[Problems to solve]:
[1] In the passage about Cole's recovery, substitute "humbling" for "sobering" and write out the section between "I did have one" and "almost crushed me.", inclusive.
[2] In the passage about Cole's recovery, what did Cole ask the writer to do one evening when he was not feeling super great?
Text segment section start
Iregardlessly, once we finally got him home, he was still very weak and had trouble keeping anything down.  Jackson, Sophia, Logan, Elisa, Chris, and I used our magic powers of awesomeness to bring him around to the point that he is back to eating his frozen pizzas every day (Totinos…$1.50 per pizza…..42 grams of fat and about 1,000,000 calories which means that it is the most efficient calorie/$$ machine in the history of the world….and they are also strangely addicting….I think someone should look into this), being sassy, and most importantly smiling again.  I can not begin to describe the effect that Jackson and Sophia had on Cole, and I can not thank them enough for coming.  I really look forward to them moving out here for good.

I did have one very interesting and sobering moment.  One evening Cole was not feeling super great, and he asked me to scratch his back for a while.  As I was doing this, I thought back to when he first got sick (before we had any idea of what it was), and he would wake up crying in pain and feverish, the only way to get him to sleep was to lay with him and scratch his back.  It was very painful for me laying there thinking about that and how at the time I was not overly concerned with Cole (I just figured he had the flu or something.  I mean Cancer, really? ).  Now I am not the sort of person who usually dwells on things or lets guilt get to me (some would say to my fundamentally shallow range of emotions), but that night, thinking back, almost crushed me.
Text segment section end
The data section start
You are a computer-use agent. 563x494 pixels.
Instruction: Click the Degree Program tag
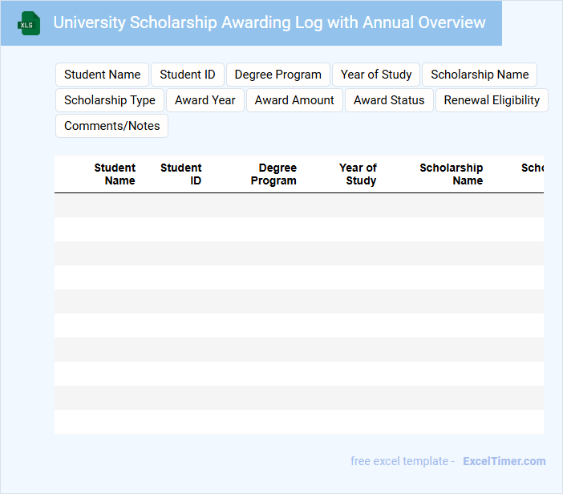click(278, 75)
The data section end
The data section start
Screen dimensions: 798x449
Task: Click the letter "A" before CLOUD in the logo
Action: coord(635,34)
The data section end
The data section start
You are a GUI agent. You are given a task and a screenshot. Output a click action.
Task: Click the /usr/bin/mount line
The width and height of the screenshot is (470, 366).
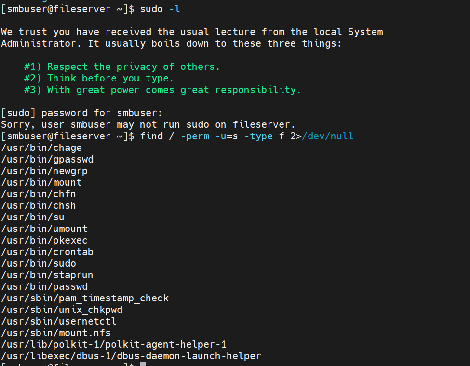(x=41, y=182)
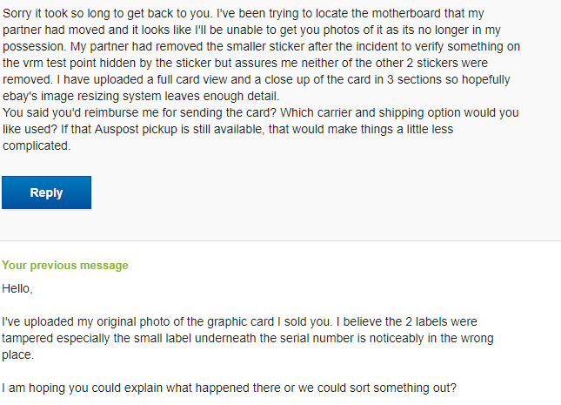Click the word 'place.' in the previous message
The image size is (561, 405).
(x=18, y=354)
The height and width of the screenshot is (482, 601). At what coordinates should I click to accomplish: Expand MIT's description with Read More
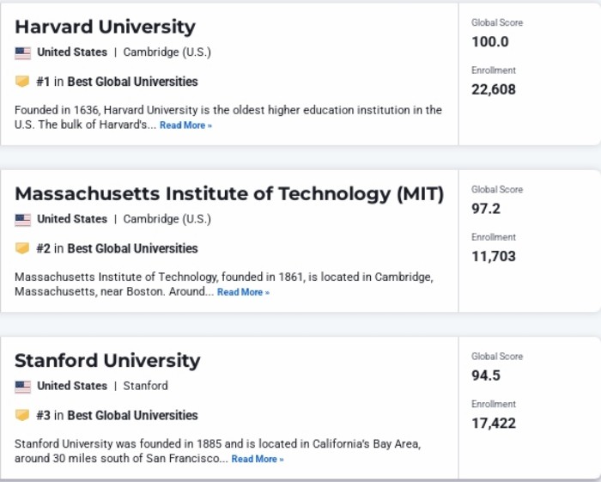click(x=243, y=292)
The data section end
[Expected responses]:
[1]
I did have one very interesting and humbling moment.  One evening Cole was not feeling super great, and he asked me to scratch his back for a while.  As I was doing this, I thought back to when he first got sick (before we had any idea of what it was), and he would wake up crying in pain and feverish, the only way to get him to sleep was to lay with him and scratch his back.  It was very painful for me laying there thinking about that and how at the time I was not overly concerned with Cole (I just figured he had the flu or something.  I mean Cancer, really? ).  Now I am not the sort of person who usually dwells on things or lets guilt get to me (some would say to my fundamentally shallow range of emotions), but that night, thinking back, almost crushed me.

[2] He asked the writer to scratch his back for a while.